An Elegant Measure of Diversification: The Cluster Gini Score (CGS)
In the paper we wrote on The Minimum Correlation Algorithm we introduced the Composite Diversification Score (CDI). The purpose of this measure was to demonstrate how well a set of portfolio weights has minimized the average portfolio correlations and also balanced the risk contributions from each asset as measured using the Gini coefficient of inequality. The CDI can also be extended in a similar manner to CGS when applied to clusters- this is beyond the scope of this post.
An alternative and potentially more intuitive measure of portfolio diversification uses the concepts embedded in Cluster Risk Parity (CRP). The logic is very simple: if CRP using ERC (equal risk contributions) both within and across clusters represents the “optimally diversified portfolio”, then any portfolio that deviates from that is considered to be imbalanced from a risk/diversification standpoint to varying degrees. Essentially a portfolio from a given universe is considered to have “factor” exposures to each cluster, and also “tracking error” (risk of under-performing a benchmark) to those factors. In practice, we would like to have both a balance of risk across factors/clusters and a balance the risk attributed to having exposure to a factor/cluster. The Gini coefficient was used in the CDI to measure inequality in risk contribution exposure. A measure where (1-Gini) of asset risk contributions would mean that a value of 1 would represent perfect equality and 0 would be perfect inequality. The same concept can be extended to across (inter) factor/cluster risk contributions and within (intra) factor/cluster risk contributions. The formula for CGS would be as follows:
CGS= 100x (sqrt(NC)x(inter-cluster RC (1-Gini))+(avg intra-cluster RC (1-Gini)))/(sqrt(NC)+1)
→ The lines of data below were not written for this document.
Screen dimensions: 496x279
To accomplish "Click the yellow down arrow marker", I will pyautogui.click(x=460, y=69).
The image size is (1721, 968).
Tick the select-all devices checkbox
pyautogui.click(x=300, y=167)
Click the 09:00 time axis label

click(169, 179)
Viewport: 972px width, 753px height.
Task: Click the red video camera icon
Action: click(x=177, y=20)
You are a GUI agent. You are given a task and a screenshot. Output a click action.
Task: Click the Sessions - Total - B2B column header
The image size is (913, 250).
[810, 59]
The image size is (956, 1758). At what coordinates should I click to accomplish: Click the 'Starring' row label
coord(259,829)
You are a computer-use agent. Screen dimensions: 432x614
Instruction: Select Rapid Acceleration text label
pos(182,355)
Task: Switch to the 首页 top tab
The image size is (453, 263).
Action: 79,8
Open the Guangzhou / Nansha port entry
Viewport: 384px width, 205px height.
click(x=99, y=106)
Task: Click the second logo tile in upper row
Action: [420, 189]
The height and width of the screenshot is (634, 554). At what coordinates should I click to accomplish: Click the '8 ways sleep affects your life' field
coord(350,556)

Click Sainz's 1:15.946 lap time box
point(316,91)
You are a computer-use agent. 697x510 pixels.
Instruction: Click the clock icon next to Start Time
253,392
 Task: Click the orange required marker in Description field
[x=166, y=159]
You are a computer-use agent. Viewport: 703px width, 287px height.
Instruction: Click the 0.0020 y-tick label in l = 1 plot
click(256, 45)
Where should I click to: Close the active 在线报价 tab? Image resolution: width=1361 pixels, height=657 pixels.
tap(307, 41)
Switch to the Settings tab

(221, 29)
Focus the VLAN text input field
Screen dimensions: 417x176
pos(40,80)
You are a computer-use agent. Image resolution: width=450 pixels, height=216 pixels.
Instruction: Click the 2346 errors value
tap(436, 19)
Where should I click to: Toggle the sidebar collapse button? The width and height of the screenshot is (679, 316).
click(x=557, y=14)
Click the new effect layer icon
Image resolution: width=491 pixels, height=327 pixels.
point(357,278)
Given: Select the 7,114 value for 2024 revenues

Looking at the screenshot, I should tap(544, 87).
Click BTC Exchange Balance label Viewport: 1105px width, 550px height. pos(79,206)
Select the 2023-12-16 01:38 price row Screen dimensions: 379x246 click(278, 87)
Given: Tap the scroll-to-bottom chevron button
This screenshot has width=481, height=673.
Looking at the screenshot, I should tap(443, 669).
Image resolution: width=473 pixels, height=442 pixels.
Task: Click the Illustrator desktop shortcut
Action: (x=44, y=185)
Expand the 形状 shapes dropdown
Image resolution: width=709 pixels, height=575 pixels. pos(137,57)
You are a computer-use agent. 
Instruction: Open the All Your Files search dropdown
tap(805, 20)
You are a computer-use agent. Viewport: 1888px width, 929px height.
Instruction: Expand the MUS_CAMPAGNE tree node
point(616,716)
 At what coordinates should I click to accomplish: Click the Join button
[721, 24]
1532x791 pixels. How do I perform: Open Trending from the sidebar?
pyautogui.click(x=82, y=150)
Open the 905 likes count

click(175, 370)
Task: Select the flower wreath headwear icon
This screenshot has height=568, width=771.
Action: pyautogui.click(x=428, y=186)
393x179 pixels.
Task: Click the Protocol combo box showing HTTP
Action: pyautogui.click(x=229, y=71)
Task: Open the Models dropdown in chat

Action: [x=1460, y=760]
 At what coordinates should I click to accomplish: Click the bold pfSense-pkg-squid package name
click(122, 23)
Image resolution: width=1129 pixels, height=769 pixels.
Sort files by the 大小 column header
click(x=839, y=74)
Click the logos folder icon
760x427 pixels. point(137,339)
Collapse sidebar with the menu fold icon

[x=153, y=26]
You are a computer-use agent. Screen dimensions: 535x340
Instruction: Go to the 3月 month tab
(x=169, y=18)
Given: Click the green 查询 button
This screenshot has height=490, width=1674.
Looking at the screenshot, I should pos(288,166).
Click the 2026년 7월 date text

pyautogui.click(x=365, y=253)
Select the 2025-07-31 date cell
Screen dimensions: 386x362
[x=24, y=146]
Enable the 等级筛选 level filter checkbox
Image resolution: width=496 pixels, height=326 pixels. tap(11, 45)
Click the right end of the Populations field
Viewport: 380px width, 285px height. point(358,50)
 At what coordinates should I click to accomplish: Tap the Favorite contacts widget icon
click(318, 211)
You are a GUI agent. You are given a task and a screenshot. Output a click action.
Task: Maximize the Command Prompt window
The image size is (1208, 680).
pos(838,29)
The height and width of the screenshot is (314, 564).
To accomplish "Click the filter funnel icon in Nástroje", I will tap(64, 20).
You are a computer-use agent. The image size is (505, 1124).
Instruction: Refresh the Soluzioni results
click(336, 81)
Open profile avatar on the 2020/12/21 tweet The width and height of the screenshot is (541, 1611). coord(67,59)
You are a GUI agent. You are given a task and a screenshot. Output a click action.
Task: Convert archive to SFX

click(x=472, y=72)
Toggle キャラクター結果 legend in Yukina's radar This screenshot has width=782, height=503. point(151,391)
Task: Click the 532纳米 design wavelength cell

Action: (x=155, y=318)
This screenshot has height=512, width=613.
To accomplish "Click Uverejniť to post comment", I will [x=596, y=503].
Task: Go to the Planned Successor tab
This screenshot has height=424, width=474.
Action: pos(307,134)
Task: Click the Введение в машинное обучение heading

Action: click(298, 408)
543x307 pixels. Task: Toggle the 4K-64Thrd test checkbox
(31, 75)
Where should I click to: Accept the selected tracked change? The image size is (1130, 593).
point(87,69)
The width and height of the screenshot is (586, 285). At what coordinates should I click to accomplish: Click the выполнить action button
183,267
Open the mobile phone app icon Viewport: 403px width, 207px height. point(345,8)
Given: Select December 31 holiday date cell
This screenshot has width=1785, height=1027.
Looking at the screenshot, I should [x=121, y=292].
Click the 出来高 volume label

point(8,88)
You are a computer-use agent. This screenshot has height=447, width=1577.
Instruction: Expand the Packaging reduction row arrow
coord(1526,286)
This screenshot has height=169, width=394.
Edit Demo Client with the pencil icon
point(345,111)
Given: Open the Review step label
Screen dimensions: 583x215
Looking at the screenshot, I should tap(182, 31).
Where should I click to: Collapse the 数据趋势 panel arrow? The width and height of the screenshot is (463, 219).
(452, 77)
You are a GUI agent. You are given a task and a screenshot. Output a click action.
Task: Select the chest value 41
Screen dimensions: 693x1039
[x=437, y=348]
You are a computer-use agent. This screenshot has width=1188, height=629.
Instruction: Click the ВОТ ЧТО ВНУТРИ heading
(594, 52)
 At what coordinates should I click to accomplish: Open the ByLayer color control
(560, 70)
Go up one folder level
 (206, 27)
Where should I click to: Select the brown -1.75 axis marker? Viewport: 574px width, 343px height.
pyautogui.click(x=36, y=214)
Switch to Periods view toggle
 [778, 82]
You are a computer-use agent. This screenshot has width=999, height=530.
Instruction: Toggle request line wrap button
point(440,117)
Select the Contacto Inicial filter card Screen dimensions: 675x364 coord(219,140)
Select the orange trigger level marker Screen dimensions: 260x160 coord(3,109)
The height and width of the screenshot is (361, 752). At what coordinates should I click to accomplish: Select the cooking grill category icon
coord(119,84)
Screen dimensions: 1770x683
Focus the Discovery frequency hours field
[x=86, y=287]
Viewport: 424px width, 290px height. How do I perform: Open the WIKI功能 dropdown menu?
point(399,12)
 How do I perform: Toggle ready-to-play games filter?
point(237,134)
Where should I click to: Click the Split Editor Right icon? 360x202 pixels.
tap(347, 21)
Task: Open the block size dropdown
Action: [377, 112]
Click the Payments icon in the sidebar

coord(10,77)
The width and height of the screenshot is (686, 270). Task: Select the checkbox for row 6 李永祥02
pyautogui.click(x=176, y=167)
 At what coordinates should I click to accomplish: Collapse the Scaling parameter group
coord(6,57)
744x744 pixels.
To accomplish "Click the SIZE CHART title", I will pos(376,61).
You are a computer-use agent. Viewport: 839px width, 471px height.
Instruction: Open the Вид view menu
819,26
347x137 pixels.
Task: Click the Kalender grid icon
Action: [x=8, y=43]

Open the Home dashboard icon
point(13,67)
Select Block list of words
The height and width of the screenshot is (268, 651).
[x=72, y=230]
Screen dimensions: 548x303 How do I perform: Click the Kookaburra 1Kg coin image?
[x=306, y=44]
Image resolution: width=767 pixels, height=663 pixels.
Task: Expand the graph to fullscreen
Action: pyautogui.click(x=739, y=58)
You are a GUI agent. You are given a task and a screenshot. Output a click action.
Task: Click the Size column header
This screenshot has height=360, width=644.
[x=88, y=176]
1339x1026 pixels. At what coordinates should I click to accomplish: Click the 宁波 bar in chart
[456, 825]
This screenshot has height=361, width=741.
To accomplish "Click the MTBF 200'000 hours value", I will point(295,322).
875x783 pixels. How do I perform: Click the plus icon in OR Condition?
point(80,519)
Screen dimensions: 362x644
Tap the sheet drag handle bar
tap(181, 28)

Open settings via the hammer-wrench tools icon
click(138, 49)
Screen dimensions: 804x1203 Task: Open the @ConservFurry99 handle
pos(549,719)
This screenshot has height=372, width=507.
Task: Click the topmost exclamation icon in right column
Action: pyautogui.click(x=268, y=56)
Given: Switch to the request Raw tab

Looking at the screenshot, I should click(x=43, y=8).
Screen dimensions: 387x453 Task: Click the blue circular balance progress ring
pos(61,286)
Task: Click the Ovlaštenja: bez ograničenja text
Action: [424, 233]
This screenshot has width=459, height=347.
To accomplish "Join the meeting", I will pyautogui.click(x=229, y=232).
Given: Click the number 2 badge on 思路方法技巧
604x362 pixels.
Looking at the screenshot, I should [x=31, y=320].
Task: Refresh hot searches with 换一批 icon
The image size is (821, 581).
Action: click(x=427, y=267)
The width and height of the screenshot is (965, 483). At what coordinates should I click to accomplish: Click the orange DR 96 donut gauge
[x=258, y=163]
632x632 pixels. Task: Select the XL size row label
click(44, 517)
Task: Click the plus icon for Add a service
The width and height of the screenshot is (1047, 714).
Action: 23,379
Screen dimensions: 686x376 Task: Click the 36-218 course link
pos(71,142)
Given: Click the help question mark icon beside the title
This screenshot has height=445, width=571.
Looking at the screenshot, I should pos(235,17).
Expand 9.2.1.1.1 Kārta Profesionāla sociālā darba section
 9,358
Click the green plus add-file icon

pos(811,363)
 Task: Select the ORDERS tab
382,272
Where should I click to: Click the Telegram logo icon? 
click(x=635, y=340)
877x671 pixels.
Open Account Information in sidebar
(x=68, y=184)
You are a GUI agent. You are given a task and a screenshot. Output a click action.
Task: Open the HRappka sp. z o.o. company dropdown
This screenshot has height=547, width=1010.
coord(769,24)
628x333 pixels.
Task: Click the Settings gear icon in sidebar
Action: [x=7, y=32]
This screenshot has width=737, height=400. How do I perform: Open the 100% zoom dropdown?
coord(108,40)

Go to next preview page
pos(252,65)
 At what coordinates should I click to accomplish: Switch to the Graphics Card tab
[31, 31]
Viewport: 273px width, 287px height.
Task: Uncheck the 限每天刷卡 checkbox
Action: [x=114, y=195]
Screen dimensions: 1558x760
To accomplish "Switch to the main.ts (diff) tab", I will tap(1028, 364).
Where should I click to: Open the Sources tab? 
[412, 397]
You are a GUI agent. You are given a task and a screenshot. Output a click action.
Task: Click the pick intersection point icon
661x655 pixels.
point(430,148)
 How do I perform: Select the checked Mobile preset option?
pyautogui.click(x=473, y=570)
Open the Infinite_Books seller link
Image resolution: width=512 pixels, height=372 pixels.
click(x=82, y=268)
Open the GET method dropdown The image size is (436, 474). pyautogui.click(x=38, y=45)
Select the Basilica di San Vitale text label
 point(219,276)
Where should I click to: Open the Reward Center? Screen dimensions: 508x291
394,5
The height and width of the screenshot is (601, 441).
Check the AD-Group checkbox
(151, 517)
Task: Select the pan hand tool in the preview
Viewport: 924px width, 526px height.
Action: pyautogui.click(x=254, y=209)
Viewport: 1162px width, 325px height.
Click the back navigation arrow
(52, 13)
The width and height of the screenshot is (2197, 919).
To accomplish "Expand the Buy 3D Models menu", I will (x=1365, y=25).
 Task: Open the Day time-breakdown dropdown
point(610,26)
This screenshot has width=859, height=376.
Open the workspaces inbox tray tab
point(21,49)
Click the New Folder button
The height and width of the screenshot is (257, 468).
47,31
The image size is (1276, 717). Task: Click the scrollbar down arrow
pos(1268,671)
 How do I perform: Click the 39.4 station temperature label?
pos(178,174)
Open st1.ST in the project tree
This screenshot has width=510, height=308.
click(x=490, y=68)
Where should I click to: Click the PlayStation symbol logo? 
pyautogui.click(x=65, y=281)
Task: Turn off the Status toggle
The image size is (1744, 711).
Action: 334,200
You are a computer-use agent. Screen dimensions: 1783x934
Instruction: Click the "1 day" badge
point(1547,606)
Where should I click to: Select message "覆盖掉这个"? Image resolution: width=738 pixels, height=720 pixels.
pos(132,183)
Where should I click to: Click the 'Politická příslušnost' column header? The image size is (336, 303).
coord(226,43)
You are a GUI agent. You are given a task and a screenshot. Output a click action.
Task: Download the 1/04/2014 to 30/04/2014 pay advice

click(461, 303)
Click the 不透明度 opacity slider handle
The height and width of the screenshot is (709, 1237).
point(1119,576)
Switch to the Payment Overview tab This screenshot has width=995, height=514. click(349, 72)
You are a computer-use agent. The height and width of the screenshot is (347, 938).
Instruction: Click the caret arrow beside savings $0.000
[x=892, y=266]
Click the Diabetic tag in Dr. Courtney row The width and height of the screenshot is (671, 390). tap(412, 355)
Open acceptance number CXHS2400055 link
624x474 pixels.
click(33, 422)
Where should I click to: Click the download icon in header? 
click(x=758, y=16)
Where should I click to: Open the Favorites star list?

Essentially this is a weighting of inter-factor risk balance versus the average intra-factor risk balance, where the inter-factor (across clusters) is assigned a greater weight as a function of the square root of the number of clusters available. The resulting equation shows a result between 0 and 100, with 100 being a Cluster Risk Parity allocation, and very low scores representing high concentration and poor distribution of risk. This score can be used to determine the degree of diversification/concentration of any set of portfolio weights across a given universe. In other words, if you have for example 5 assets and a set of weights that you believe to be optimal, the CGS can help to determine how imbalanced you are from a diversification standpoint. This can also be extended to optimization where CGS can help to moderate the objective function to ensure more stable results and generate portfolios that are more intuitive. In machine learning algorithms, and data-mining, CGS can help to produce more stable predictions and enhance the capability of handling large datasets when using clustering.
very innovative
thanks dave, good to hear from you. planning on releasing more details on this later.